The Article
Oddarrang: Five Men And Their Synths
24th October 2016
Title: Argartha
Label: Edition
This is the fourth album from the Finnish quintet and the second for Edition. What does this album sound like? Well, put it this way, the band consists of Olavi Louhivuori (drums and voice), Ilmari Pohjola (trombone and voice), Lasse Sakara (guitars and voice), Lasse Lindgren (bass and voice) and Oslo Ilkonen (cello and voice). Now, apart from the fact that there’s lots of voices on this album what I failed to mention is that each and every member of this band also plays a synth. So you get lots of that. In fact, the first track, all glorious five and a half minutes of Aletheia, is swept by them in wondrous soundscape fashion. This amazing instrumental opener is quite astounding and resembles Faust in how it turns the sweet and uplifting synth banks of glory into chaos, as the track progresses.
The style shifts immediately on the next track, Central Sun. This is were the ‘voices’ are to be heard in wordless fashion, used as another instruement, in fact with some sparkling acoustic guitars that add sparkles and highlights to this evolving the mutating track that is connected by a lolloping yet insistent beat.
There are only five tracks on the entire CD and the press release does use the words ‘post rock’. I must admit that this genre didn’t automatically hit me but…yes, I’ll go with that. Yet the band pushes boundaries here and never dwells and relaxes into the genre.

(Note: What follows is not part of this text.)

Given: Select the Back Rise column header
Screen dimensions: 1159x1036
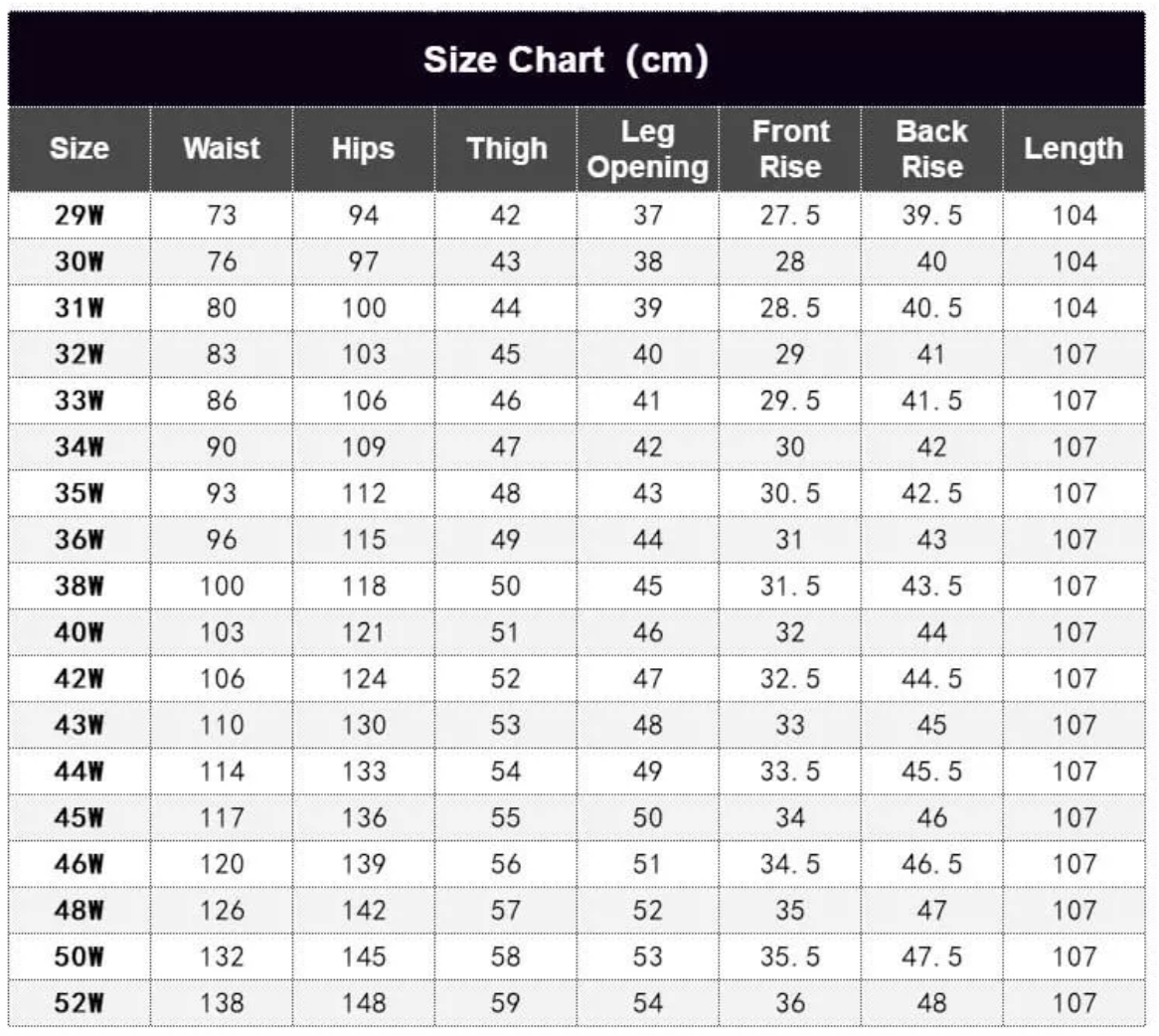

No-one is standing still with this album. You can tell that Oddarrang has been hit by inspiration and imagination. Cliches are banned.
An arresting and startling album that, in mastering terms, offers a welcome balance and uniformity that allows the music to do the talking. Compression is probably there a touch but not so you’d notice. You’ll be too busy noticing the music to care, anyway.